Collected data entries
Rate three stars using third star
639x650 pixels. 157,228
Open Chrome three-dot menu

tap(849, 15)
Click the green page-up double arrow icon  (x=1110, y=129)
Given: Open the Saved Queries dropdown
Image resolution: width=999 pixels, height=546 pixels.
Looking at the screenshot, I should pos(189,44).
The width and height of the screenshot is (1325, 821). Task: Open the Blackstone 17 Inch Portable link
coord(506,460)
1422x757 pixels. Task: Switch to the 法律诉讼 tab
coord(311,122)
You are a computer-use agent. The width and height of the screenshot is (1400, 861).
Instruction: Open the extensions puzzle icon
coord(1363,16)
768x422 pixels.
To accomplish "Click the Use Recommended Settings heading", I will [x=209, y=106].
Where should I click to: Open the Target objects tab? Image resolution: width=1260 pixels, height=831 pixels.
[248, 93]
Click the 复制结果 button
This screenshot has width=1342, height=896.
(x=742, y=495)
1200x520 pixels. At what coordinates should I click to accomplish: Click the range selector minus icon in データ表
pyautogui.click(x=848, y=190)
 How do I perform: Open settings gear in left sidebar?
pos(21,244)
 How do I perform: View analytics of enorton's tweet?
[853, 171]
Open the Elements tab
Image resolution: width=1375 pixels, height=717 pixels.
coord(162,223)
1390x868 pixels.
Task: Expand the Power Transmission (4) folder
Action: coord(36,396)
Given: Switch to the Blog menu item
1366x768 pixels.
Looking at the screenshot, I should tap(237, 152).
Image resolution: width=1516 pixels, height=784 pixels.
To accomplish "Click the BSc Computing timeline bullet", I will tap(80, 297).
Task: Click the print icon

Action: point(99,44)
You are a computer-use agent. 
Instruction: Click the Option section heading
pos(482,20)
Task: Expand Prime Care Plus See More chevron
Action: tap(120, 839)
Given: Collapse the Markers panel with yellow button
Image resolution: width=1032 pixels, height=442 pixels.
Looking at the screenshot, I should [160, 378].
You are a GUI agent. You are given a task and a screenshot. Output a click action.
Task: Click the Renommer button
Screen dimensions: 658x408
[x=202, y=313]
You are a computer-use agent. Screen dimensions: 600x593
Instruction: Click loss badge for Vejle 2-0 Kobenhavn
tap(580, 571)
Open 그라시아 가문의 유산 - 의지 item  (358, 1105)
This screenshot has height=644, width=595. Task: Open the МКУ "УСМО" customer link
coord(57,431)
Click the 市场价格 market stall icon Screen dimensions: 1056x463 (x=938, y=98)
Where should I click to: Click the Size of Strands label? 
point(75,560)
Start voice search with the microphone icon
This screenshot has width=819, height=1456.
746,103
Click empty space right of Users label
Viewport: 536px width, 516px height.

What needs to be done> An exact copy of the lines above, from the one containing "Instruction: Open the extensions puzzle icon" through the one containing "Click the 复制结果 button", is the whole of the answer.

Answer box>
Instruction: Open the extensions puzzle icon
coord(1363,16)
768x422 pixels.
To accomplish "Click the Use Recommended Settings heading", I will [x=209, y=106].
Where should I click to: Open the Target objects tab? Image resolution: width=1260 pixels, height=831 pixels.
[248, 93]
Click the 复制结果 button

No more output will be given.